La moglie, interpretata da Nicole Kidman, Wolfe non la considerava proprio.
«Rifiuta la famiglia, la distrugge. Liti, riappacificazioni… Sua moglie, Aline Bernstein, era un’apprezzata costumista e scenografa e la sua forza e energia vengono magnificamente restituite da Nicole Kidman, con cui non lavoravo da Ritorno a Cold Mountain. Nella realtà Aline aveva 20 anni più del marito, cosa che non è tra me e Nicole. Il regista però ha mantenuto altre verità, il vezzo di Perkins nel non togliersi mai il cappello, nemmeno a tavola, era vero».
Max Perkins ha inventato la figura moderna dell’editor...
«Sì, quello che interviene nella costruzione e nella stesura di un libro. È interessante raccontare un uomo che libera la creatività altrui, cercando di restare invisibile. Per lui, Wolfe era il figlio maschio che non aveva avuto. Perkins era integro, coraggioso. Ha creduto in Wolfe quando nessuno ci credeva. Eppure certe volte il senso di gratitudine di Thomas vacillò. Con Colin Firth, che non avevo mai incontrato prima su un set, abbiamo cercato un ritmo delle parole, un suono tra noi».
E in lei, che ha cominciato giovanissimo, non è mai vacillata la voglia di recitare?

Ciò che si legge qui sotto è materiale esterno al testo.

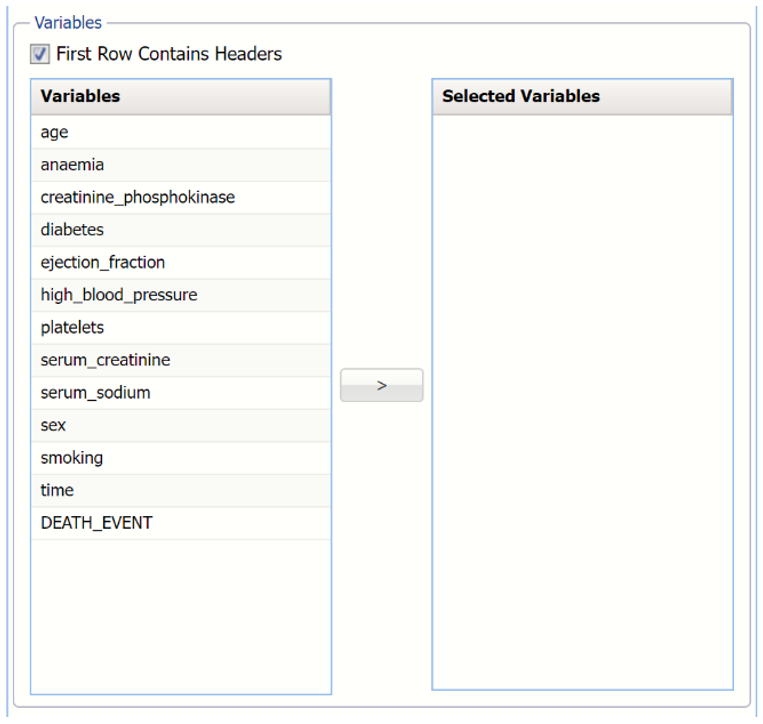Select the serum_creatinine entry
763x724 pixels.
(x=105, y=360)

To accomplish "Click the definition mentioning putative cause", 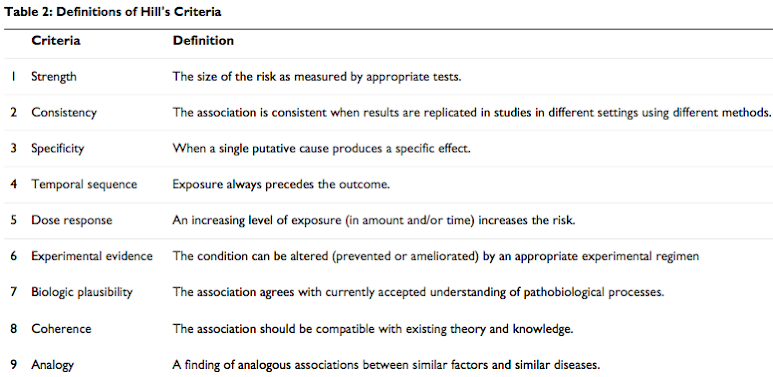I will click(x=321, y=148).
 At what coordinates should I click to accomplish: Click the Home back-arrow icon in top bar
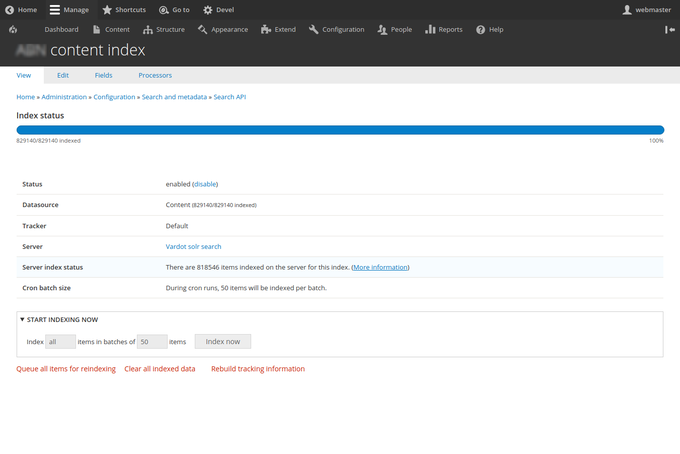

«A sei anni avevo le idee chiare. Un giorno mi piacerebbe insegnare e fare il regista. Ma, come dicevo, sono meno ansioso. Mi piace improvvisare piccoli show per i miei figli, andare in vacanza in Sudamerica. Ci sono periodi che non voglio vedere nessuno. Non ho un rapporto compulsivo con la tecnologia. Niente Twitter o Facebook. Controllo le mail sul computer la notte prima di andare a dormire. Sono contento di prendere il mio tempo e di leggermi un libro. Spero che l’effetto del nostro film sarà quello di rivalutare l’opera di Thomas Wolfe».